Visually, this version is obviously inferior to the PC original, and yet Diablo 3’s method of painting detailed, dark backgrounds and then assaulting them with vivid colour and deliberate dazzle is hard to fault. The character models are well-drawn, and the level of detail on the player characters is great; each one is brimming with personality and minute idiosyncrasies that make them stand out. As with Diablo 2, the audio is impeccable, combining the grunts, growls and full-gutted howls of the Hellspawn with stirring orchestral background music and the familiar cacophony of magic and steel.
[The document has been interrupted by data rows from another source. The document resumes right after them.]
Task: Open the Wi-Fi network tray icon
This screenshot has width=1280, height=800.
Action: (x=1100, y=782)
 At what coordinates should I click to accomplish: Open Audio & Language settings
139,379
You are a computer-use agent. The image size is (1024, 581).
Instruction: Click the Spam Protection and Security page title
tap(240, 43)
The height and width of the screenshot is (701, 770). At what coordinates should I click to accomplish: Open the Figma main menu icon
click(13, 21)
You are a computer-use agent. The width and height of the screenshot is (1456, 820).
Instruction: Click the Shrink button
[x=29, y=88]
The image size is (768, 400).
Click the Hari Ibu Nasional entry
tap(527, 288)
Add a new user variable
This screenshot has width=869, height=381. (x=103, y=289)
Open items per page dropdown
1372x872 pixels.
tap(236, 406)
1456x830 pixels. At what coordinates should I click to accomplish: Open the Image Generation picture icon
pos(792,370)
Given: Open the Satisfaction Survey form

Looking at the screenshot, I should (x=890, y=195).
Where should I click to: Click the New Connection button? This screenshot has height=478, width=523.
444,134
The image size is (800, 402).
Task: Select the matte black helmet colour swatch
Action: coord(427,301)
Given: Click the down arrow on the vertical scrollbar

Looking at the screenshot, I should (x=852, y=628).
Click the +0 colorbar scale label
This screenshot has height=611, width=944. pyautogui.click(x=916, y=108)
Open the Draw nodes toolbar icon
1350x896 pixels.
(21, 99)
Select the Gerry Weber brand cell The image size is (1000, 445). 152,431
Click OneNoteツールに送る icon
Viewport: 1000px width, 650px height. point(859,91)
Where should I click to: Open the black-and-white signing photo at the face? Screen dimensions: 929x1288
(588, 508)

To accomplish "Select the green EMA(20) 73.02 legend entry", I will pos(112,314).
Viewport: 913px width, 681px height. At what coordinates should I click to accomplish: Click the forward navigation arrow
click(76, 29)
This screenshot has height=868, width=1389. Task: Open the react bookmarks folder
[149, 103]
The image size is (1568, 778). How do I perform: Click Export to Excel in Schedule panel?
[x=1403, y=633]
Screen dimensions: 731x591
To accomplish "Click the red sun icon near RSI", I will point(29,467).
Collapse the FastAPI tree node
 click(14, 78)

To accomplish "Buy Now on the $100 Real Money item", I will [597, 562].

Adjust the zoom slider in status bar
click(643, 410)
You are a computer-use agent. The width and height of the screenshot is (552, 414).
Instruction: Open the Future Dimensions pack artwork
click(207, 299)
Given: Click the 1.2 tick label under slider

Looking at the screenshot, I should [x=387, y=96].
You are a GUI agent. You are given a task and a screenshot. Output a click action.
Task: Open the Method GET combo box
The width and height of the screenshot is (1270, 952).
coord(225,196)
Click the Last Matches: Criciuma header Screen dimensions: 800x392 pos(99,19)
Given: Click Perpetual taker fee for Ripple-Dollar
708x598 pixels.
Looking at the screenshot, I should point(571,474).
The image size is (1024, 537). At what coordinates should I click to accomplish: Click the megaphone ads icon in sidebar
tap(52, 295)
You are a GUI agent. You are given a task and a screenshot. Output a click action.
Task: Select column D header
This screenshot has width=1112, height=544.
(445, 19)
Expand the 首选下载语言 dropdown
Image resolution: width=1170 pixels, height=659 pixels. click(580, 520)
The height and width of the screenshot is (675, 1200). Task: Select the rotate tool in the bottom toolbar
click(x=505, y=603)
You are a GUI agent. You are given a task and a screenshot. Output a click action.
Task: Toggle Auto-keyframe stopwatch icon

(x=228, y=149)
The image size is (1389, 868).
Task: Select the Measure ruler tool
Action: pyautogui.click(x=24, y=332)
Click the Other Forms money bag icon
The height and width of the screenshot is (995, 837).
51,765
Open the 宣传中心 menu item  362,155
VERDICT: Given that Blizzard have put their best efforts into making this the most complete edition of Diablo 3 so far, it’s no surprise that this version is superior in many ways to the PC release. Visuals aside, the removal of the controversial Auction House and always-online requirement allied with the new UI, improved inventory and the combat roll make this the definitive version of one of the greatest dungeon crawlers of the decade.

As addictive and accessible as ever, Diablo 3 on consoles is a fit more comfortable than anyone predicted, and proves that Blizzard not only listen to their fans, but are willing to walk the extra mile even for a port. Especially in this day and age, that’s an impressive ethic.


SUPERB. This is the mark of greatness, only awarded to games that engage us from start to finish. Titles that score 9/10 will have very few problems or negative issues, and will deliver high quality and value for money across all aspects of their design.